** BEGIN QUOTED PASSAGE **

In any event, using the baseline of voters registered at 7AM on Election day, Hennepin county had voter turnout of about 93%. Not bad. However, turnout in Minneapolis proper (the city) was only 84%. My precinct (which actually went for Kerry 86-13) had only 77% turnout, while my former precinct, in Linden Hills, was 93%. However, if you examine comparable numbers for the suburban communities, the lowest suburban turnout in Hennepin county was 94%, ten solid points higher than Minneapolis proper, aggregate voter turnout within the suburbs ran 98%. Again, do not read too much into this as an absolute figure, however, I imagine getting voting age population figures by precinct would produce similar numbers, namely that suburban voters actually voted at approximately a 17% higher rate than urban voters.
Twin Cities locals may find it interesting that while 13th Ward Council Member Barret Lane takes some (very justified) pride in Ward 13 (of which Linden Hills is a part) having the highest voter turnout in Minneapolis, at 92% using the metrics here, it still has lower turnout than any of the Hennepin county suburbs, including Brooklyn Center, Brooklyn Park, Crystal, Robbinsdale as well as Minnetonka, Maple Grove and Plymouth.
If this is the case, then the exit polls were well past doubling the representation of the urban areas, it would seem. But even if they corrected the balance, the suburbs don't all vote the same way, by any means, so it is kind of a hopeless situation for exit polling, most especially on the predictive side of things. (Although the somehow make enough errors to get close, by which I mean almost none of their subcategories correlate with expected results based on census data, other polling, etc, but they still get within a point of the total number.)

** END QUOTED PASSAGE **
** BEGIN GIVEN MATERIAL **

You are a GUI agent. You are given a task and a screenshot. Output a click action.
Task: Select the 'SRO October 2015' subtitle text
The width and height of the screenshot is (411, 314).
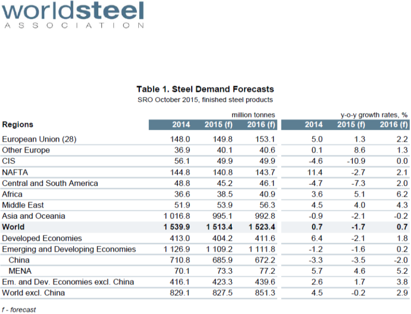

** END GIVEN MATERIAL **

* _JOBS_
1) In the voter turnout passage, what was the lowest suburban turnout in Hennepin county?
2) Please echo the voter turnout passage word for word, everything from "If this is the" down to "the total number.)".

* _RESPONSES PER TASK_
1) 94%

2)
If this is the case, then the exit polls were well past doubling the representation of the urban areas, it would seem. But even if they corrected the balance, the suburbs don't all vote the same way, by any means, so it is kind of a hopeless situation for exit polling, most especially on the predictive side of things. (Although the somehow make enough errors to get close, by which I mean almost none of their subcategories correlate with expected results based on census data, other polling, etc, but they still get within a point of the total number.)